----- TEXT SHOWN -----

In some embodiments, the circuit 102 generates one or more access requests (e.g., read access requests or write access requests) having one or more corresponding addresses. The addresses generally identify in a virtual address range or a physical address range where the data and/or information is located. For a cache hit, the access request is serviced directly from the circuit 94. For a cache miss, the access request is serviced from the circuit 96 through the circuit 94. Non-cached access requests are serviced from the circuit 96.
The circuit 104 is shown implementing an address router circuit. The circuit 104 is operational to generate the signal HADDR2 by selectively modifying/not modifying the addresses received in the signal HADDR1. In some embodiments, the modification involves appending a bit to each address and entering a value into the new bit. The value entered into the new bit is used to determine which cache level of the circuit 94 is used for the access request. The extra bit is stripped from the addresses before being presented in the signal HADDR2.
In some embodiments, the circuit 104 is configured to adjust a pointer that initiates a change in a hardware work load value of the circuit 94 as part of a response to an access request from the circuit 102. The hardware work load value represents a work load level on the caching system. In some embodiments, the hardware work load value is maintained in the circuit 96 by the software executing in the circuit 92. The circuit 104 is also configured to generate another address from the address received from the circuit 102 in response to the hardware work load value. The circuit 104 further routes the access request to one of the levels in the cache system in response to modified addresses.
Referring to FIG. 2, a detailed block diagram of an example implementation of the apparatus 90 is shown in accordance with an embodiment of the invention. The figure generally highlights the flow of the addresses through the apparatus 90. The circuit 92 generally comprises one or more blocks (or circuits) 98 a-98 d. The circuit 94 generally comprises one or more blocks (or circuits) implementing level-1 caches (e.g., L1C0-L1C3), a block (or circuit) 130, a block (or circuit) 132 and a block (or circuit) 134. The circuit 102 generally comprises one or more blocks (or circuits) 110 a-110 n. The circuit 104 generally comprises one or more blocks (or circuits) 120 a-120 n, a block (or circuit) 122 and multiple blocks (or circuits) 124 a-124 b. The circuits 98 a to 134 may represent modules and/or blocks that may be implemented as hardware, software, a combination of hardware and software, or other implementations.
Each circuit 98 a-98 d is shown implementing a central processor unit (e.g., CPU) circuit. The circuits 98 a-98 d are operational to execute software that interacts with the circuits 98 and 102 through the circuit 94. The circuits 98 a-98 d receive instructions and send and receive data via individual signals (or components) within the signal C.
Each circuit 110 a-110 n is shown implementing a hardware engine circuit. The circuits 110 a-110 n are each operational to preform one or more dedicated operations. Each circuit 110 a-110 n is in direct communication with a corresponding circuit 120 a-120 n. The circuits 110 a-110 n send and receive data and information via individual signals within the signal DATA. The addresses are sent to the circuit 104 as respective signals (or components) within the signal HADDR1.

----- ENTRIES PROVIDED -----

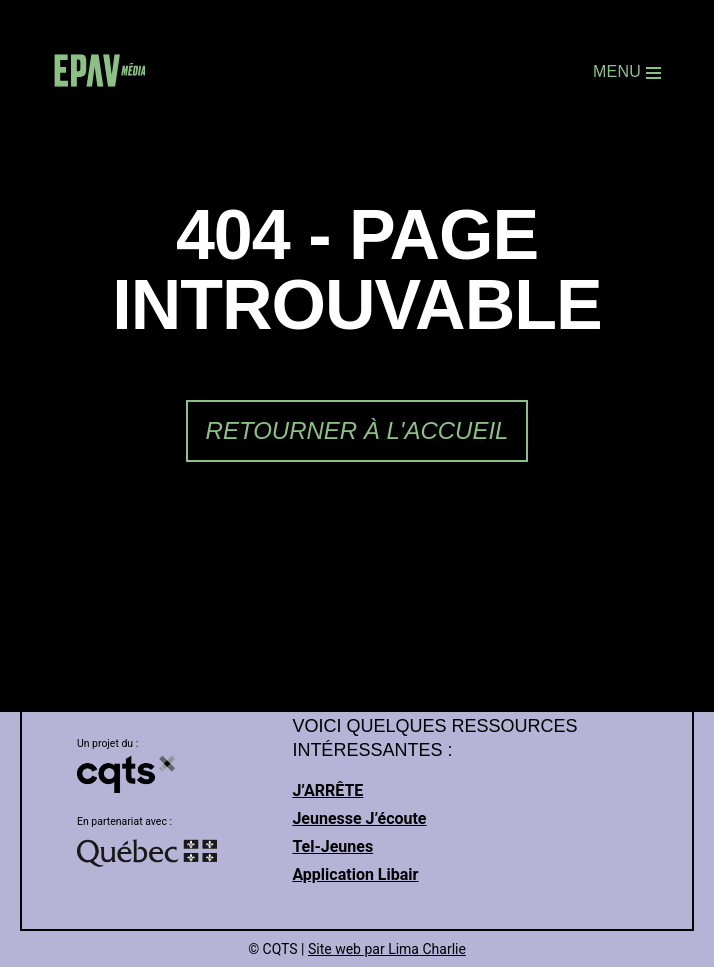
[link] (100, 72)
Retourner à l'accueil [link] (357, 430)
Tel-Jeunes (332, 846)
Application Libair (355, 874)
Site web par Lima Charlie (387, 949)
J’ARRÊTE (327, 790)
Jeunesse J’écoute (359, 818)
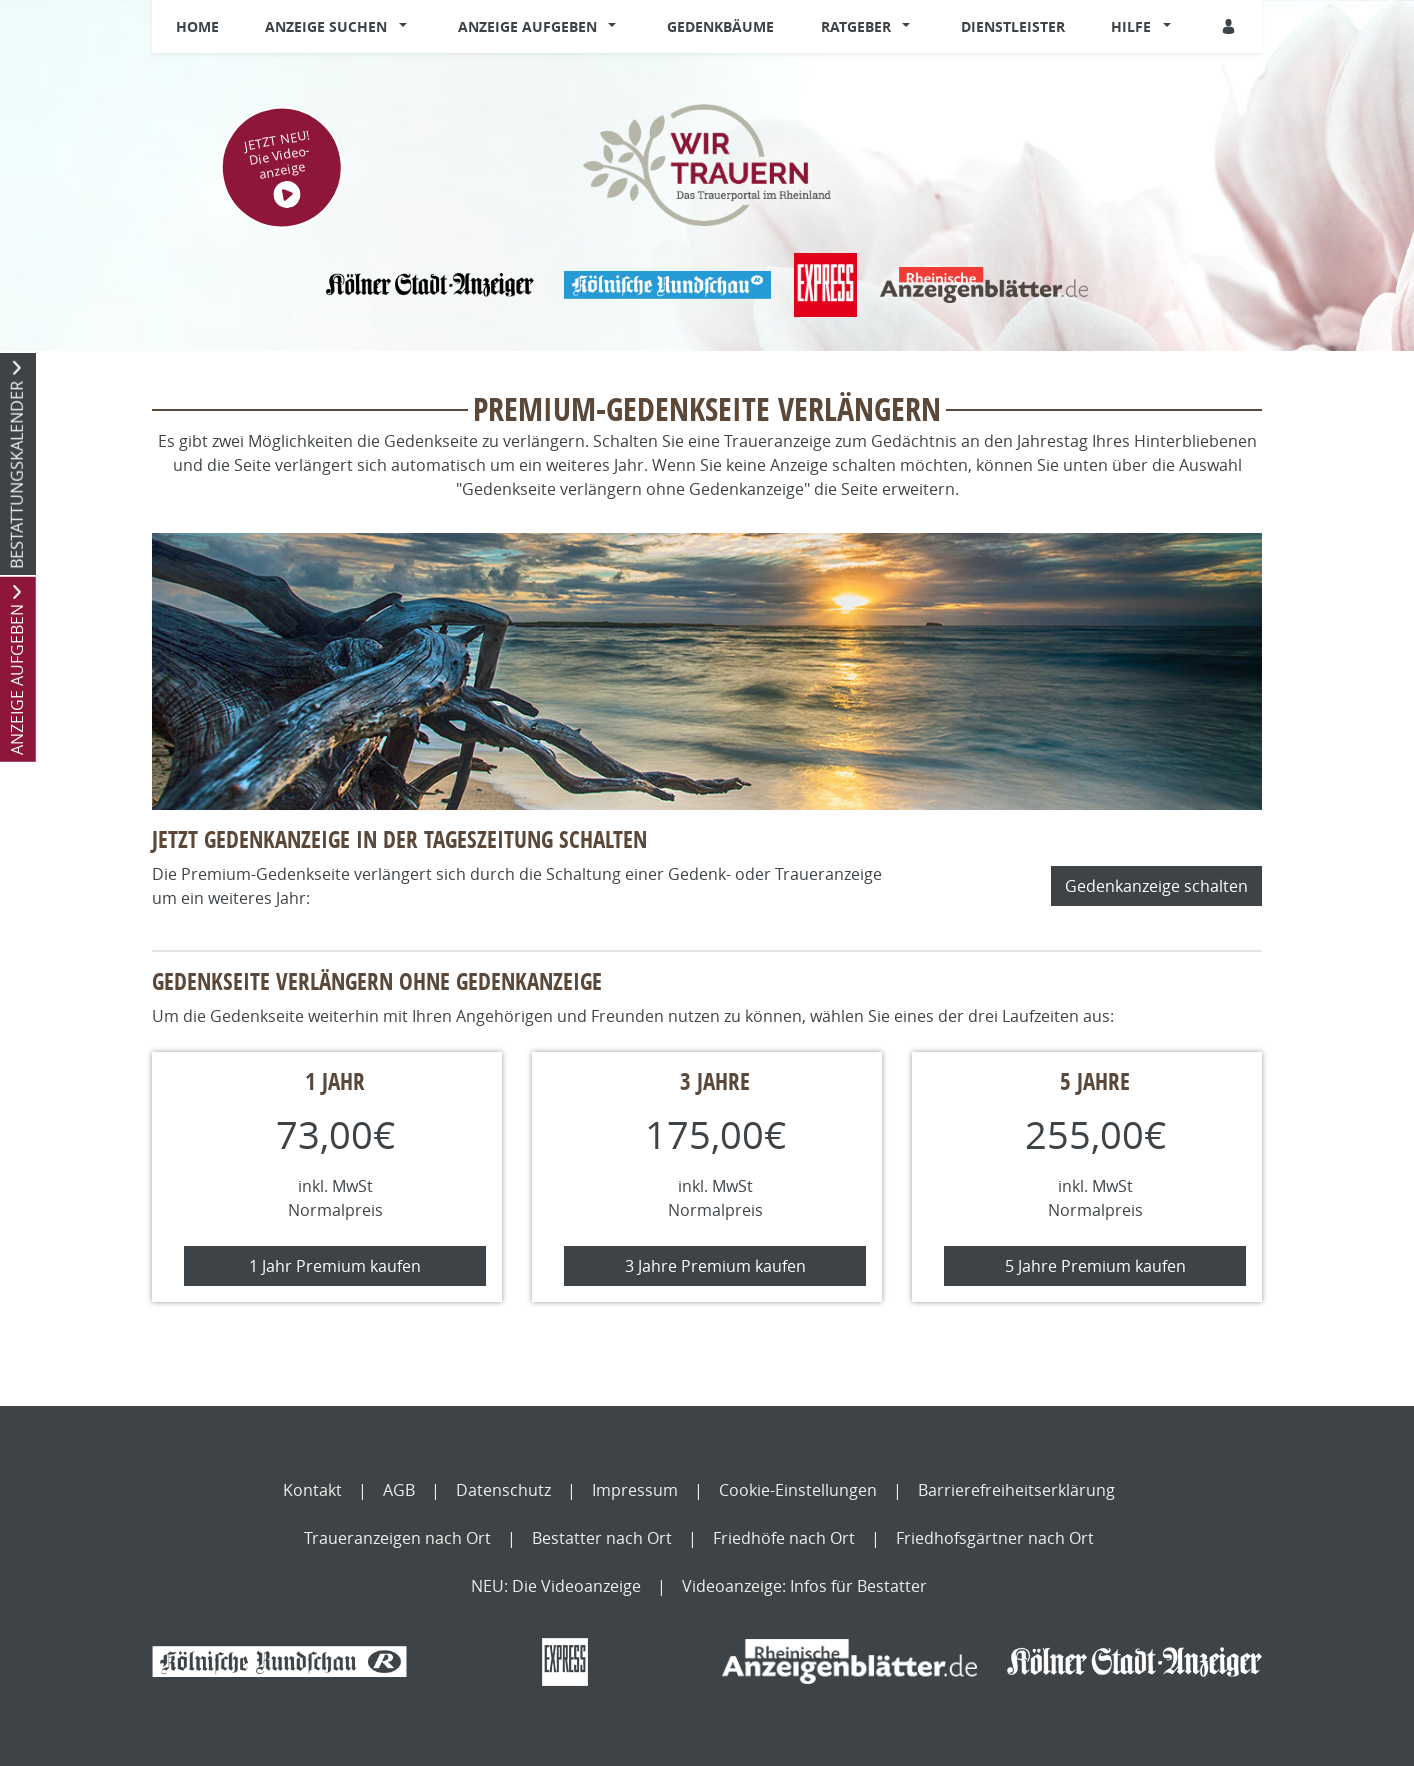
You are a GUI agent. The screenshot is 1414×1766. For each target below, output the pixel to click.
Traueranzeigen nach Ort (397, 1538)
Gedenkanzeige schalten (1156, 886)
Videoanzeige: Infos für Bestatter (804, 1586)
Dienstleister (1013, 26)
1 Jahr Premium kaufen (335, 1266)
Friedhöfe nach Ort (784, 1538)
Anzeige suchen (326, 26)
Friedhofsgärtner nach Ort (995, 1538)
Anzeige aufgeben (527, 26)
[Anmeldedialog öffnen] (1230, 26)
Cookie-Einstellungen (798, 1490)
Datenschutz (503, 1490)
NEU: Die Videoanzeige (556, 1586)
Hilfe (1131, 26)
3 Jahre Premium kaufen (715, 1266)
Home (197, 26)
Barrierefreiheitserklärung (1016, 1490)
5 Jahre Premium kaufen (1095, 1266)
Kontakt (312, 1490)
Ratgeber (856, 26)
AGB (399, 1490)
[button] (407, 27)
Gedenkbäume (720, 26)
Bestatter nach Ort (602, 1538)
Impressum (635, 1490)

-----

#### TO-DO LIST
(a) Translate this sentence from the cache passage into Spanish: "The hardware work load value represents a work load level on the caching system."
(b) Answer these questions using the cache passage:
(i) For a cache miss, the access request is serviced from circuit 96 through which circuit?
(ii) What kind of circuit is circuit 104 shown implementing?
(iii) What kind of circuit is each circuit 98 a-98 d shown implementing?
(c) List every block that the cache passage says circuit 94 generally comprises.

#### TASK-BY-TASK SOLUTIONS
(a) El valor de carga de trabajo del hardware representa un nivel de carga de trabajo en el sistema de caché.

(b)
(i) Circuit 94
(ii) An address router circuit
(iii) A central processor unit (CPU) circuit

(c)
- One or more blocks (or circuits) implementing level-1 caches (L1C0-L1C3)
- Block (or circuit) 130
- Block (or circuit) 132
- Block (or circuit) 134